### Task directions
Leaving out all pictures, write out word for word the lines from the one containing "Click the Map data ©2025 Google attribution" to the end of the data below.

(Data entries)
+++
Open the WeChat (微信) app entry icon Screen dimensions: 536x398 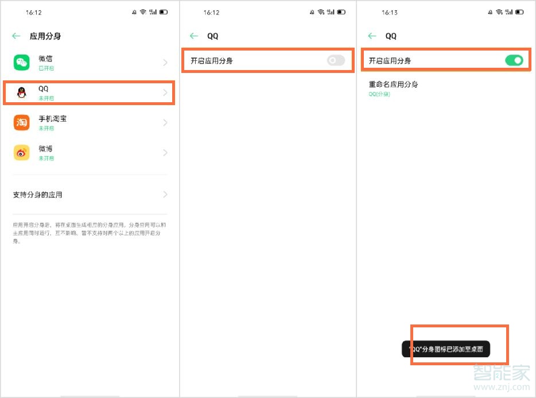coord(21,62)
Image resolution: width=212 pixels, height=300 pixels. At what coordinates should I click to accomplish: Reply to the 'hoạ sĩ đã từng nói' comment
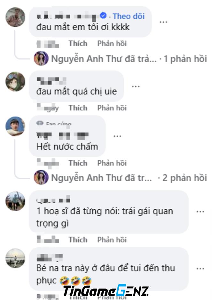click(x=112, y=240)

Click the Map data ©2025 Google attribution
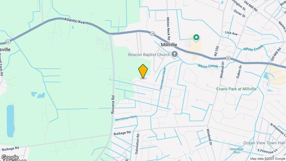pyautogui.click(x=268, y=159)
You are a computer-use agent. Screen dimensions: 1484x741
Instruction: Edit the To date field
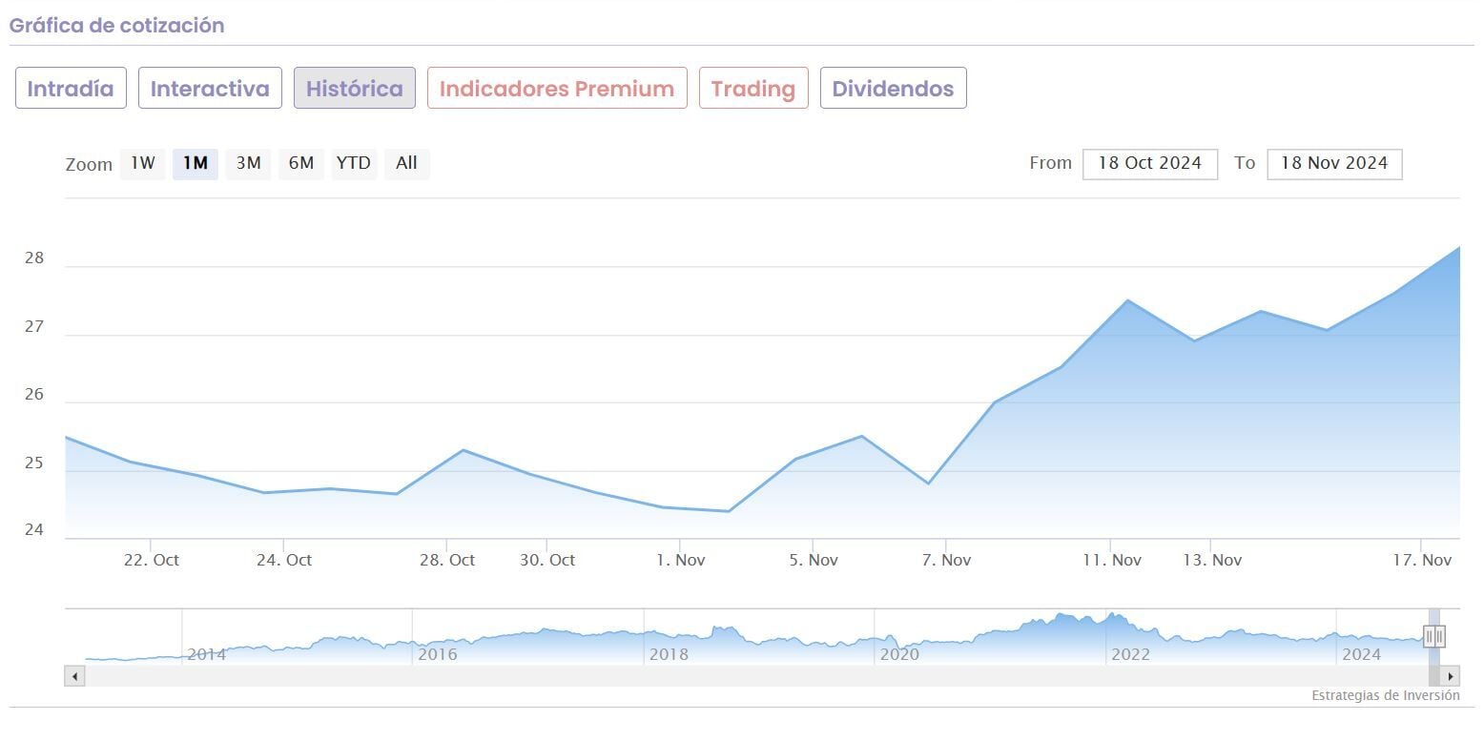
+++
### Answer
Click the Map data ©2025 Google attribution
pyautogui.click(x=268, y=159)
You are a computer-use agent. Screen dimensions: 1484x741
Instruction: Edit the To date field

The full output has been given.